Bank of Japan Gov. Haruhiko Kuroda also said, “The headwind is turning into a tailwind.”
However, it is dangerous to make the United States Japan’s sole economic engine. This should be the year to achieve self-sustained growth driven by domestic demand. Relentless policy efforts are needed to achieve this goal.
It is now clear that the nation has no options left in its monetary policy after going as far as the introduction of the negative interest rate policy. The baton should be successfully passed over from the monetary-easing policy to fiscal policy and growth strategy.
The priority in money allotment should be shifted to growth fields such as education, medical care and artificial intelligence (AI). It is also important to make more efforts to boost companies’ investments and raise their productivity through regulatory reforms and tax system reforms.
It is indispensable to carry out social security reform and reinforce measures against the nation’s low birthrate to ease the public’s anxiety about the future, which makes people hold back in spending and refrain from making investments.
When I asked seven market players about key words for the New Year, two of them mentioned the term VUCA, which is an acronym that symbolizes an unpredictable situation — volatility, uncertainty, complexity and ambiguity.
Certainly, we should never let our guard down against the risks in the global economy. For the United States, there are concerns that the U.S. economy might stall through factors such as an excessively strong dollar, a rise in interest rates and protectionist trade policies.

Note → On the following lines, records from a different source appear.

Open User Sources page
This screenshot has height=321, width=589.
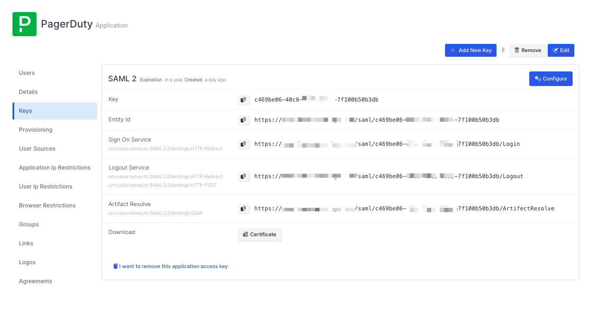tap(37, 149)
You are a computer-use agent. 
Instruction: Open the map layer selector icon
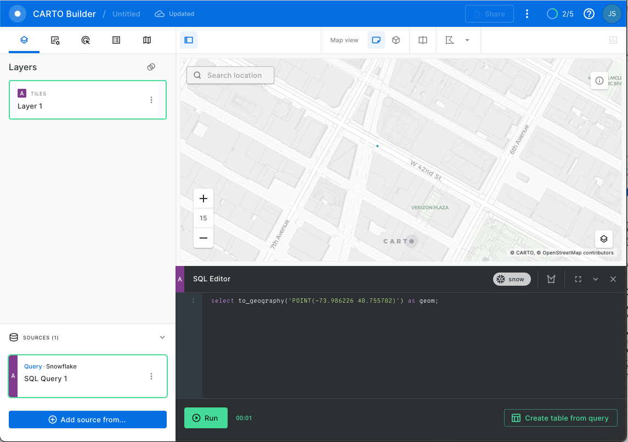(603, 239)
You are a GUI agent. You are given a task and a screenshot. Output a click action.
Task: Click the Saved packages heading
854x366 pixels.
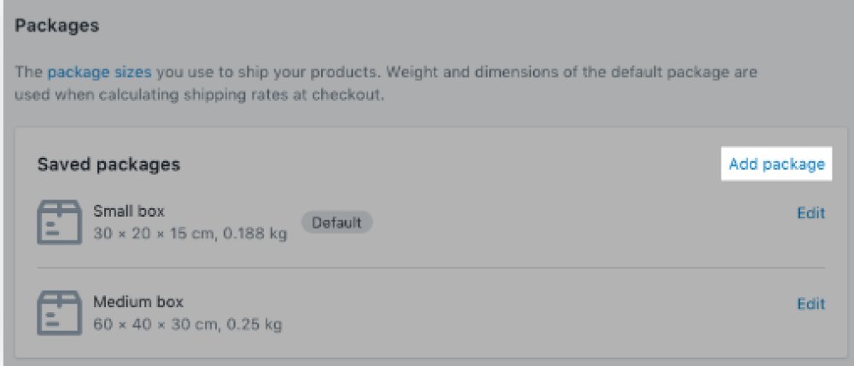coord(108,165)
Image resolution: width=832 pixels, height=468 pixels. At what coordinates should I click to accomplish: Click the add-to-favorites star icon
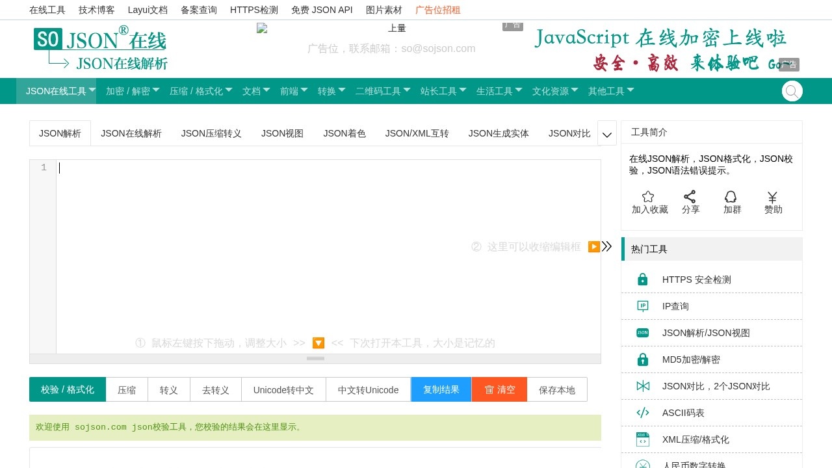coord(648,196)
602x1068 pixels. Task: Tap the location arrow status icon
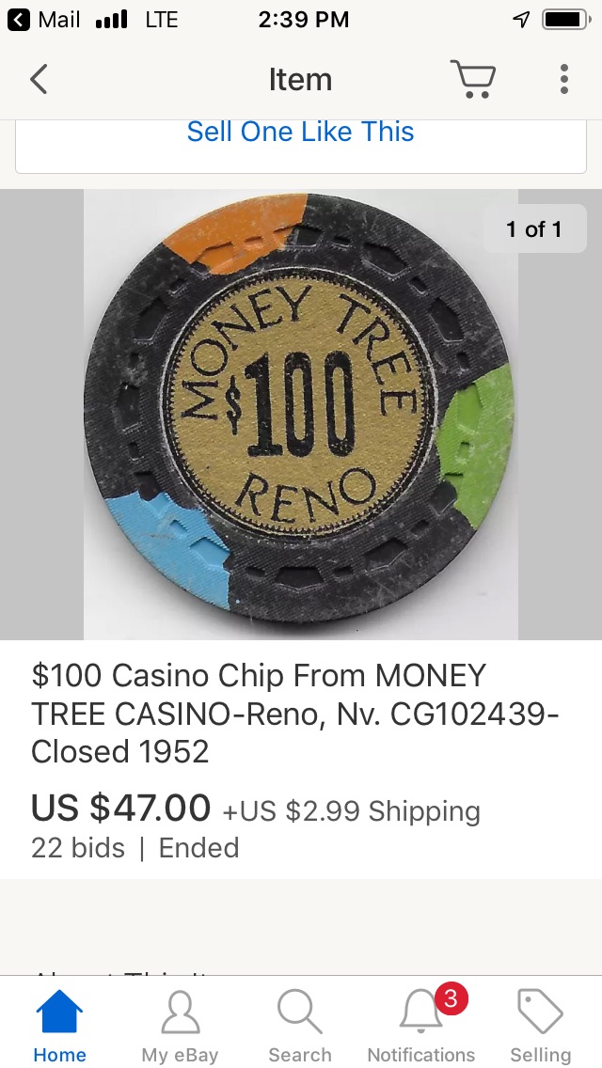[521, 20]
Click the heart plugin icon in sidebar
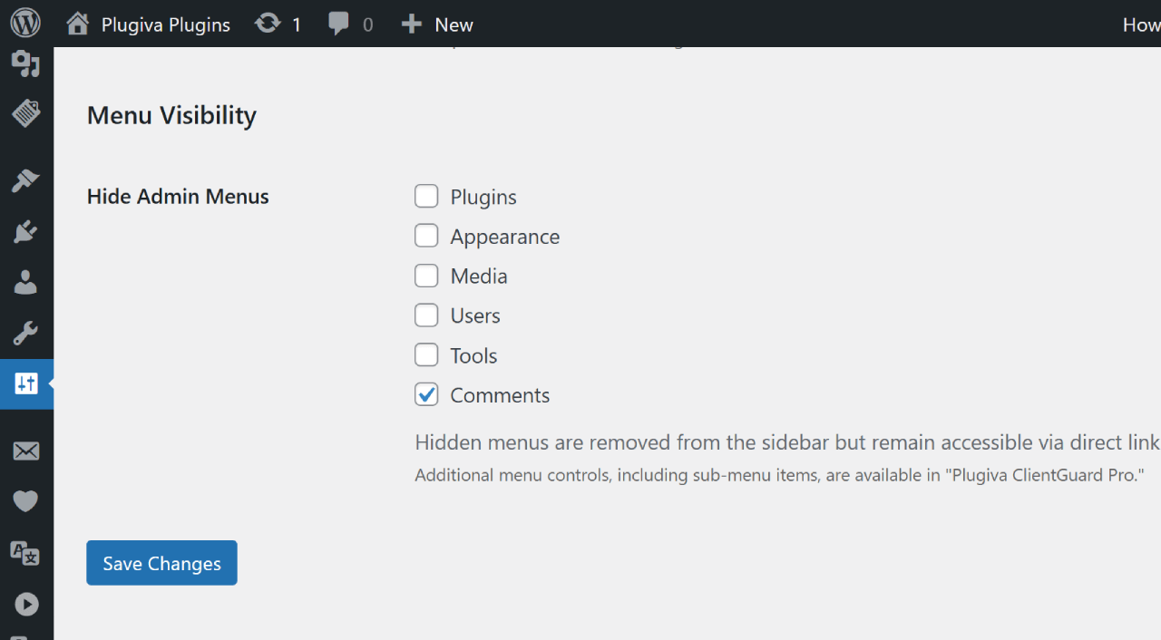This screenshot has width=1161, height=640. click(24, 501)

European nations also face a mountain of problems, such as the spread of populism and uncertainty in bank operations. Emerging nations are worried about a possible sharp decline in currencies and inflation, as excessive outflow of funds has taken place following the interest rate hike in the United States.
Former U.S. Federal Reserve Board Chairman Alan Greenspan, who was dubbed a “maestro,” once likened the difficulty of economic analysis to a tailor measuring a person for a suit, saying that the “person we are measuring is running while we try to measure him.”
The maestro himself was criticized for his past judgments on economic policies after he stepped down from the post when the financial crisis triggered by the collapse of Lehman Brothers took place afterward.
To measure the clothing of someone who is running, it is necessary to run faster than the runner. When a wave of change arrives, you must quickly notice the crest of a wave.